Aim:
Put the rows below into a JSON list of strings, with one string per line and blank lines omitted. Leave the pictures out.

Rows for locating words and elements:
★ ★ ★ ★
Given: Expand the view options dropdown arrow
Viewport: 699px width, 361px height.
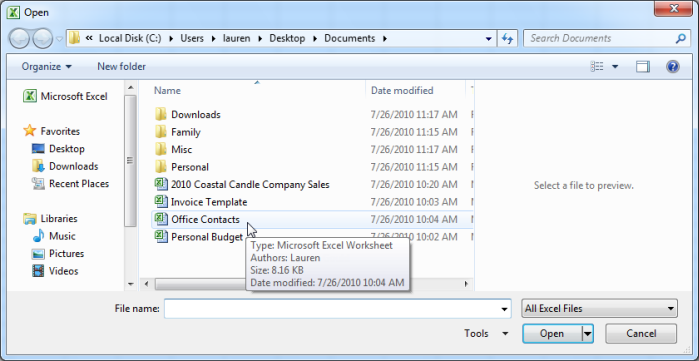Looking at the screenshot, I should tap(615, 67).
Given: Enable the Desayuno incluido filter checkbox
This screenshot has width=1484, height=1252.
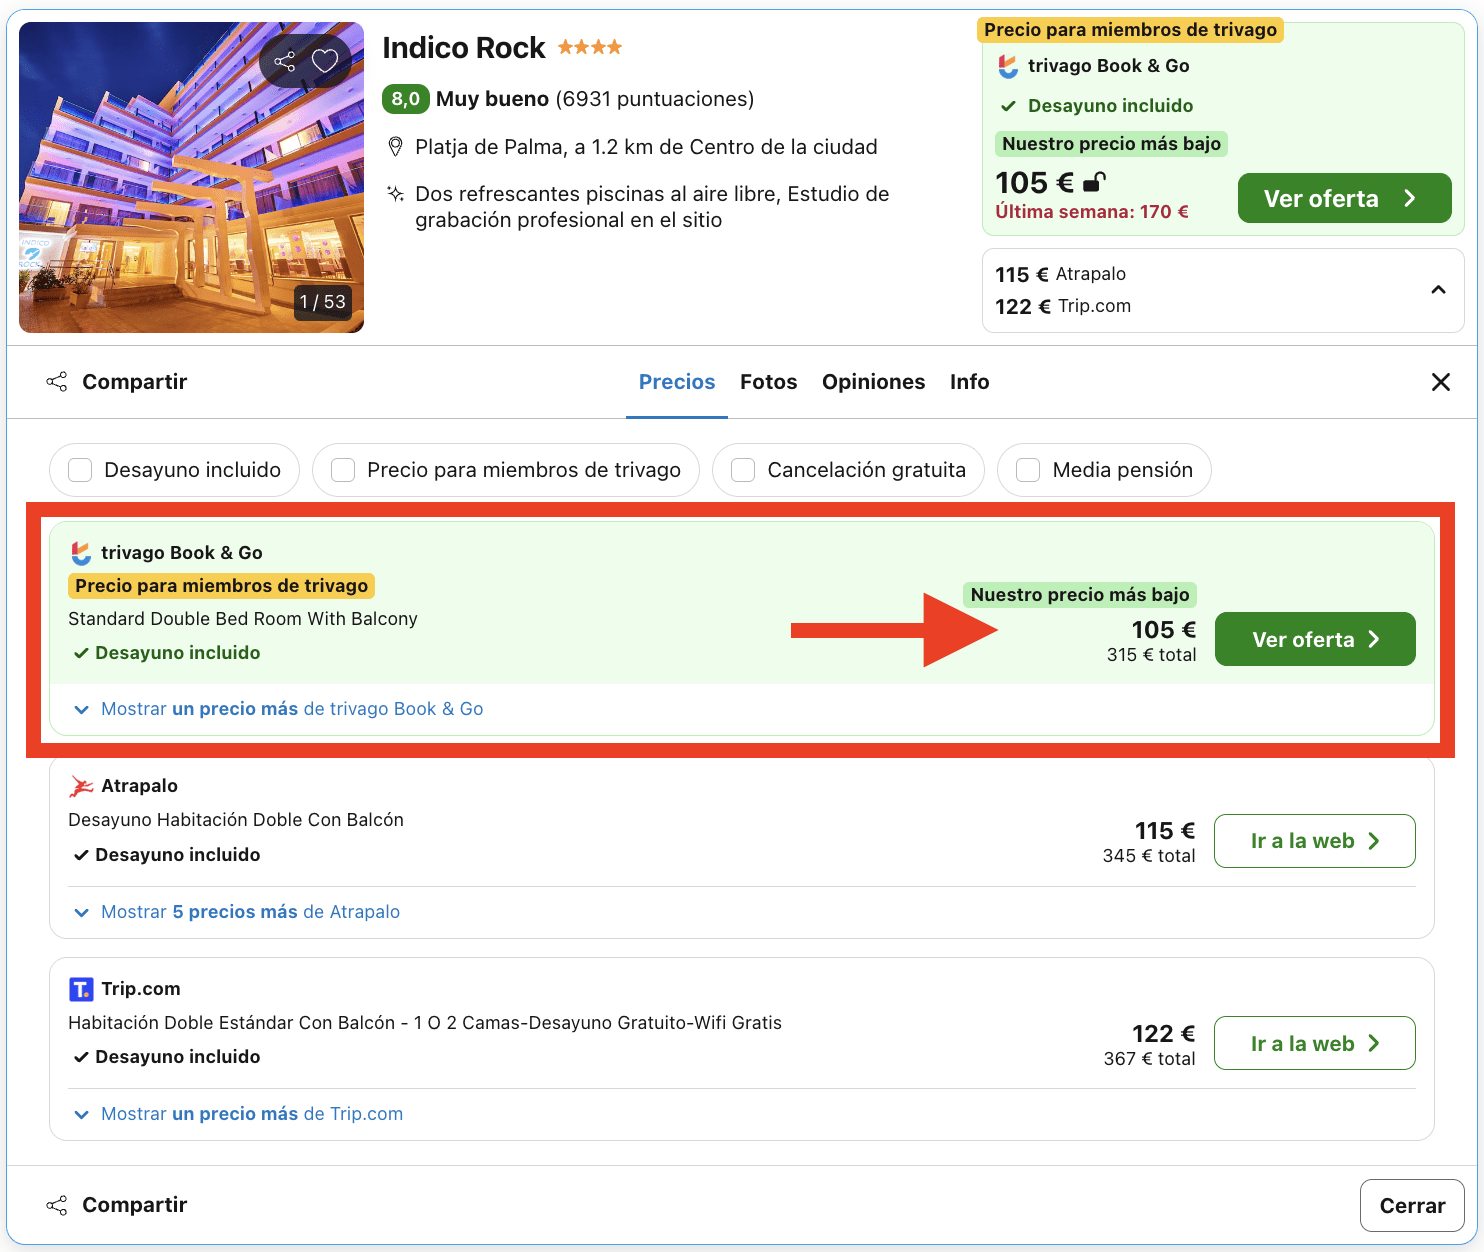Looking at the screenshot, I should [80, 470].
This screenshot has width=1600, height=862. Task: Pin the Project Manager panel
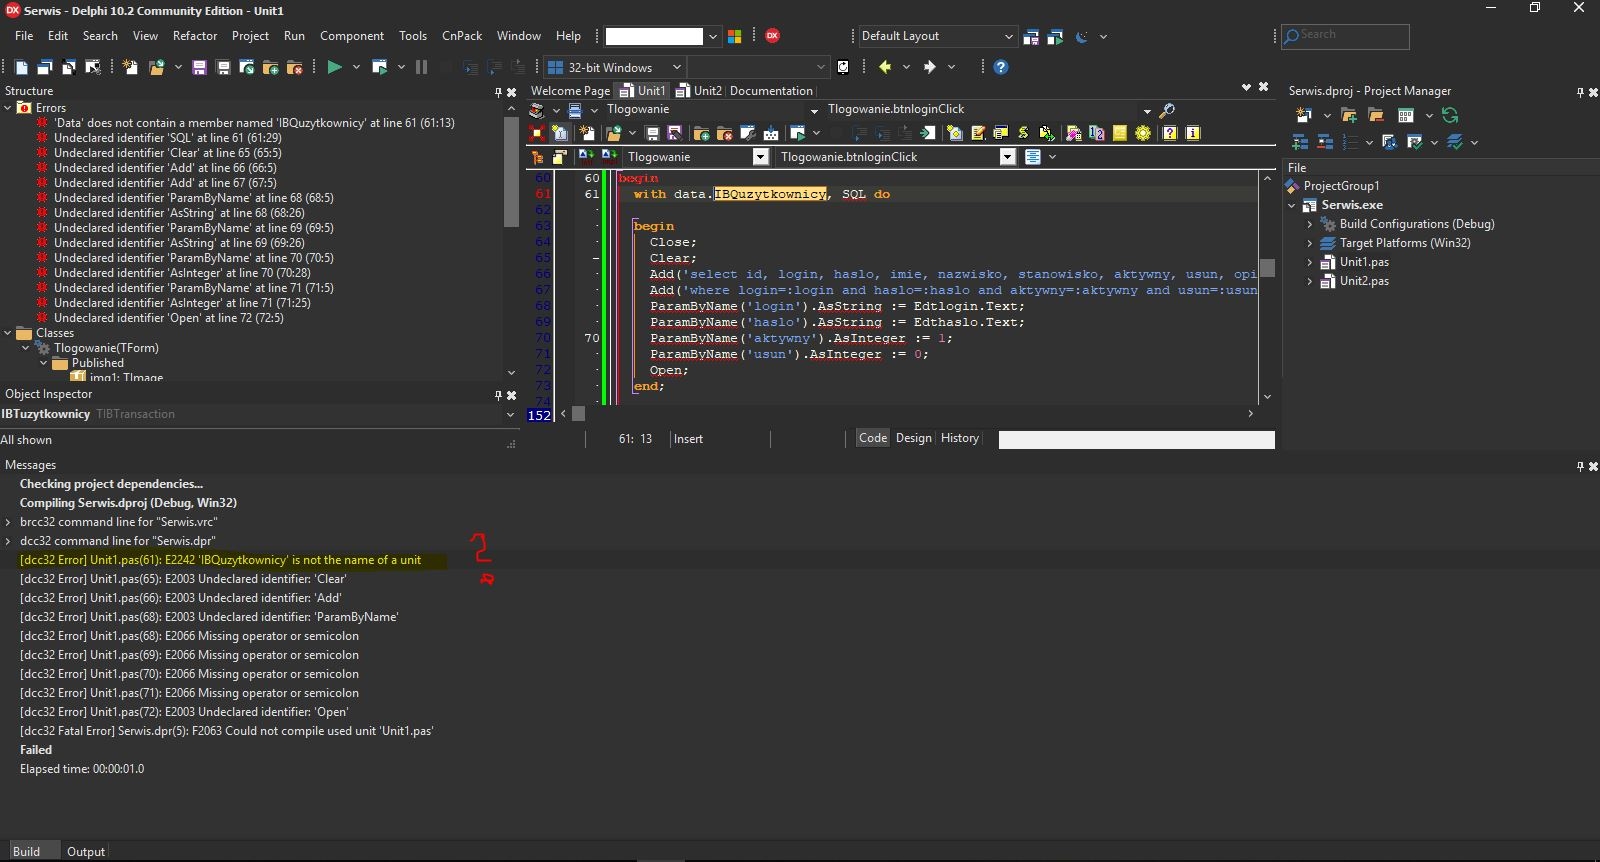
★ ★ ★ ★
Problem solution:
[
  "Given: Expand the view options dropdown arrow",
  "Viewport: 699px width, 361px height.",
  "Looking at the screenshot, I should tap(615, 67).",
  "Given: Enable the Desayuno incluido filter checkbox",
  "This screenshot has width=1484, height=1252.",
  "Looking at the screenshot, I should [80, 470].",
  "This screenshot has width=1600, height=862. Task: Pin the Project Manager panel"
]